Je les rejoignis et me penchai vers Maddie qui me tendait les bras avec supplication. Je la soulevai de terre avec un ahan d’effort.

— Tu es de plus en plus lourde mon trésor !

— Quel est son prénom ? me demanda lord de Nerval.

Je me retournai, surprise d’entendre enfin sa voix.

— Madeline. Nous l’appelons Maddie.

— C’est une jolie fillette.

 Il avait dit cela avec un air attendri qui me dérouta.

— Bonsoir Madeline, lança Allan.

Évidemment, elle ne répondit pas. Allan fit encore une tentative avant que je lui apprenne que Maddie ne parlait pas.

— Pour quelle raison ? s’enquit ce dernier.

— Nous l’ignorons. A-t-elle bien mangé ? demandai-je à Mrs McKenneth pour faire diversion.

La matrone me répondit par l’affirmative et je m’éclipsai en sa compagnie afin de la mettre au lit.

— Je vous rejoins pour le dîner, lançai-je alors que je sortais.

Maddie ne put s’endormir tout de suite. Elle n’était pas dans un environnement connu et se redressait sans cesse dans son petit lit. Elle avait dormi durant le voyage, bercée par les cahots de la voiture et n’était pas si fatiguée. Mrs McKenneth revint me chercher une demi-heure plus tard, s’inquiétant de mon absence au dîner.

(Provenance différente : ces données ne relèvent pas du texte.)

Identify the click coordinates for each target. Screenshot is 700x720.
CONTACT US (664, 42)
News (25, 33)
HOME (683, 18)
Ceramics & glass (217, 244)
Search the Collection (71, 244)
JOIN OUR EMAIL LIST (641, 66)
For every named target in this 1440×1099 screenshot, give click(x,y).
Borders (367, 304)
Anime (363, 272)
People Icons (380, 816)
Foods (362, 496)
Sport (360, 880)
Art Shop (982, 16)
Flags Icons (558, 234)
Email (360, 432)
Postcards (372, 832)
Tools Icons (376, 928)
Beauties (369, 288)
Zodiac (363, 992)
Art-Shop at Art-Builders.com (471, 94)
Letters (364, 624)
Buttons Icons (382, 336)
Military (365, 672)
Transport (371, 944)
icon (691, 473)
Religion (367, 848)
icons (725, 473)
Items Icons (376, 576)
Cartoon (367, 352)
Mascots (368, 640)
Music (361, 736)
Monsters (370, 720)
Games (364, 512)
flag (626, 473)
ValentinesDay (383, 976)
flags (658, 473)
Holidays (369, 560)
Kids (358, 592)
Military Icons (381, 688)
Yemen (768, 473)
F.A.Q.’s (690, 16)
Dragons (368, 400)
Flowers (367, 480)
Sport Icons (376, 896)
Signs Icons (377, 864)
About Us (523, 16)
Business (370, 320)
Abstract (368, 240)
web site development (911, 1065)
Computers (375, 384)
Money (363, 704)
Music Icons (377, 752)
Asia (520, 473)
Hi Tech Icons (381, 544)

— Pourquoi ne pas la coucher dans la chambre des enfants ? Il y a le fils d’Emily et les enfants de Faith, ils ont à peu près le même âge et il y a toujours quelqu’un pour les surveiller, me proposa-t-elle quand mon estomac gronda.

— C’est une excellente idée ! Elle a l’habitude de dormir avec ses aînés, la présence d’autres enfants l’apaisera.

J’emportai donc Maddie dans la chambre en question dans laquelle les deux cadets dormaient déjà. La fille de Faith, de neuf ans, allait se mettre au lit et garderait un œil sur les autres. Comme prévu, la petite s’endormit plus vite. Toutefois le dîner des maîtres était déjà achevé. Je me rendis aux cuisines pour manger quelque chose.

 

L’on m’avait attribué la même chambre que la semaine précédente. Je ne pris pas garde immédiatement au billet laissé sur le couvre-lit et ne le remarquai qu’en y déposant ma chemise et ma cape. C’était une feuille de papier épais pliée en quatre sur laquelle était simplement inscrit :

« Rejoins-moi dans l’écurie. J. »

Un indicible mélange d’excitation, de crainte et de bonheur me souleva le cœur d’un coup, comme si je venais de chuter. J’eus des vertiges et mon ventre se noua. Je me laissai choir sur le lit en tentant de reprendre une respiration régulière.

Ce fut dans un état second que je me rafraîchis et arrangeai ma mise. Je conservai la robe de lin bleue que je portais, simple mais flatteuse. Je défis ma chevelure en chignon et y passai le peigne. Tout au long de mes préparatifs, je ne cessai de me demander pour quelle raison lord de Nerval souhaitait que l’on se voie en cachette dans un tel lieu, et surtout, ce qu’il avait en tête. Quoi que l’avenir me réservât, pas un instant je ne reculai face à l’injonction de ce rendez-vous, et pas un instant, même, je ne songeai à ses conséquences.